There are other groups of people who feel that they have been left out completely by this government, including the victims of dog attacks, small businesses right across the territory and the increasing number of Canberrans who are struggling to keep up with the rising costs of living. If it is possible for you to stand up on your own two feet in this city, you can guarantee that the government will come looking for you, not to offer the hand of inclusion, not to offer assistance and support, but to get as much money from you as they possibly can. This government has overcommitted in many areas, and the money has to come from somewhere.
I know that much of this debate is about social inclusion. I get that. It is easy to say that this debate is not about taxes and charges. But I am here to tell you that when you feel the squeeze from all directions—when you feel the pinch from rising rates, rising land tax, rising electricity charges, rising rego fees, rising regulatory fees in every direction—and you are pushed into a financial space whereby you are struggling to breathe, you do not feel included. These people feel as though they have been left out; they do not feel included.
On a broader level, I always find it fascinating that we focus on all of these groups who we are not going to leave behind. If you are a heterosexual, employed white male over the age of 30, you are not really included in anything. I know that those on the other side would say that heterosexual, employed Anglo males have opportunities aplenty, so we do not need to look after them; they will be okay. Madam Assistant Speaker, let me tell you that 75 per cent of suicides in this country are men, and overwhelmingly they are men aged 30 to 54. When we commit to inclusion, we should not be picking favourites; we should commit to including everyone.
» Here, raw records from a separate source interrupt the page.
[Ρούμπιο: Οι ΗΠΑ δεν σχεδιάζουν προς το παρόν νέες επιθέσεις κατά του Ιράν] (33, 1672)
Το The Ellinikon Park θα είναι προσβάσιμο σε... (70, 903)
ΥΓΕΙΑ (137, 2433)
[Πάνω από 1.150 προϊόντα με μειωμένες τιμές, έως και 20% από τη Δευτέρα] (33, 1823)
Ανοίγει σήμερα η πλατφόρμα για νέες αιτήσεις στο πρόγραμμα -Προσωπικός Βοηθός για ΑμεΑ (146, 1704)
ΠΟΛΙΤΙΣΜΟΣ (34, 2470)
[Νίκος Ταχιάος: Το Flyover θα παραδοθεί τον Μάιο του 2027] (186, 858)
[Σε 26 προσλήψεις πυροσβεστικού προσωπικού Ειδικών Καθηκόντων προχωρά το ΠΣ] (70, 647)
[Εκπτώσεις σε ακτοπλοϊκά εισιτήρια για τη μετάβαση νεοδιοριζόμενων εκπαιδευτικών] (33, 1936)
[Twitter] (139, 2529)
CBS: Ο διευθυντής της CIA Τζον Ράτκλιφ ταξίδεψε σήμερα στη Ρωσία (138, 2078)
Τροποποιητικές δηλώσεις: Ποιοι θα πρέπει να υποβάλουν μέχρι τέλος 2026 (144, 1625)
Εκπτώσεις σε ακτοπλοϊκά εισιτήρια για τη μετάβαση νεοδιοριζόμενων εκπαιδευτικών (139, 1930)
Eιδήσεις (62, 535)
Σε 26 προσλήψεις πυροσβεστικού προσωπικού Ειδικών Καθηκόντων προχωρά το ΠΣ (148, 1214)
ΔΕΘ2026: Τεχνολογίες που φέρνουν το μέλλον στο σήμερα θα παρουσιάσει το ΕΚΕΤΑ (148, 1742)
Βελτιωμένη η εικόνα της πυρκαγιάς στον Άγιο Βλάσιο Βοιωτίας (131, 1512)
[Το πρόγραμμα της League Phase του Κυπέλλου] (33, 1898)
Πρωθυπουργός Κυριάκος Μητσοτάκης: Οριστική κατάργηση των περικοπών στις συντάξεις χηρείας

MR RAMSAY (Ginninderra—Attorney-General, Minister for Regulatory Services, Minister for the Arts and Community Events and Minister for Veterans and Seniors) (11.27): I rise to speak today in support of Ms Cheyne’s motion, though I will obviously address some of the matters that have been raised by Mr Parton in his amendment. I think it is important to highlight how it is that the ACT government is ensuring accessibility and inclusiveness, particularly, as I will be addressing, in relation to our justice system and for our seniors. I do thank Ms Cheyne for bringing this important matter to the attention of the Assembly today.